Overall, Nvidia expects Q2 FY23 revenue to come in at “$8.1 billion, plus or minus 2%.” The company expects the “strong” sequential growth in the revenue from Data Center and Automotive segments to be more than offset by the sequential decline in Gaming revenue.   

Wall Street’s Take

Recently, Bank of America Securities analyst Vivek Arya named Nvidia and On Semiconductor (ON) as his top semiconductor picks. Arya expects Nvidia, along with Advanced Micro Devices (AMD) and Marvell Technology (MRVL) to gain from the shift to the cloud, while he expects ON, Analog Devices (ADI), and NXP Semiconductors (NXPI) to benefit the most from their exposure to auto electrification.

Arya stated, “Our top picks serve end-markets where we expect spending/content growth drivers to be most resilient, such as in cloud computing/AI, high-end industrial, EV/advanced driver assist systems and in rising chip complexity.”

Arya feels that at the current levels, semiconductor stocks seem compelling on a relative basis compared to industrial and infotech stocks in the S&P 500 (SPX). Moreover, he argued that catalysts such as the easing of China lockdowns could “re-energize investor interest back in the sector.”

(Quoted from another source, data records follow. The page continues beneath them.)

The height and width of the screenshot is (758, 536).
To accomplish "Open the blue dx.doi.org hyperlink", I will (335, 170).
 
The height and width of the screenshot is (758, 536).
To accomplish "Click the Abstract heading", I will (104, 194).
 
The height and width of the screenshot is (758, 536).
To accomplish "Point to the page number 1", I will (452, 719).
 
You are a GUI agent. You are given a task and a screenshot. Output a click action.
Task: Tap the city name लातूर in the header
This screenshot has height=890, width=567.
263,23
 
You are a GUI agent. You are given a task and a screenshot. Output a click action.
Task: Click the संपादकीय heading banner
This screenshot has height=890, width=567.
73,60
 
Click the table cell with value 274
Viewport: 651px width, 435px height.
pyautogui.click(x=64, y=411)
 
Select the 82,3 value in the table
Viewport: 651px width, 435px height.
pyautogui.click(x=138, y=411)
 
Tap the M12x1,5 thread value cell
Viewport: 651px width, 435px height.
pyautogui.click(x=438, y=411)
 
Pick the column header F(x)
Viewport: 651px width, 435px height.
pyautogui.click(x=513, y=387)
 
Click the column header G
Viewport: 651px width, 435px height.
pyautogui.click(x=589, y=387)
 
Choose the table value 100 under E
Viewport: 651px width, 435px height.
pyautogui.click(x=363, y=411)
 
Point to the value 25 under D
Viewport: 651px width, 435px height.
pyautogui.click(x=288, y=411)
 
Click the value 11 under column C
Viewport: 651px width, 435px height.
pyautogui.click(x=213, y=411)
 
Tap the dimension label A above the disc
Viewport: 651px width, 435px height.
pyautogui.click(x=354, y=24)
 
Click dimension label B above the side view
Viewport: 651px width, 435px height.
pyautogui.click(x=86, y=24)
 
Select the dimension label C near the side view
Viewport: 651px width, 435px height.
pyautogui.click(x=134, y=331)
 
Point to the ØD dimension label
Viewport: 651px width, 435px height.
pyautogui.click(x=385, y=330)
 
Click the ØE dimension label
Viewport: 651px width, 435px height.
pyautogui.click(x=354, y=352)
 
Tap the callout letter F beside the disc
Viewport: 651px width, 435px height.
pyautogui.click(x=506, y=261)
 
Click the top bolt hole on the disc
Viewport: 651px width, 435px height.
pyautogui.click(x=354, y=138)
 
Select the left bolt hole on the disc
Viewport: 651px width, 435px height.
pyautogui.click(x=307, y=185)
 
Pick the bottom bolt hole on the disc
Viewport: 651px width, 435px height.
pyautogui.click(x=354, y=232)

Overall, Nvidia scores a Strong Buy consensus rating based on 27 Buys and four Holds. The average Nvidia price target of $275.27 implies 73.47% upside potential from current levels.  

Conclusion

Nvidia is expected to face near-term headwinds due to macro challenges, but most Wall Street analysts continue to be optimistic about the company’s growth prospects in the years ahead. This is based on the strong demand in the firm’s key end-markets, including gaming, data centers, automotive, AI applications, and the multiverse.

On the TipRanks Smart Score system, Nvidia earns a 9 out of 10, which implies that the stock is likely to outperform the broader market.

Also, TipRanks Hedge Find Activity tool indicates that the Confidence Signal for Nvidia is Very Positive, with hedge funds increasing their holdings in Nvidia by 1.3 million shares over the last quarter.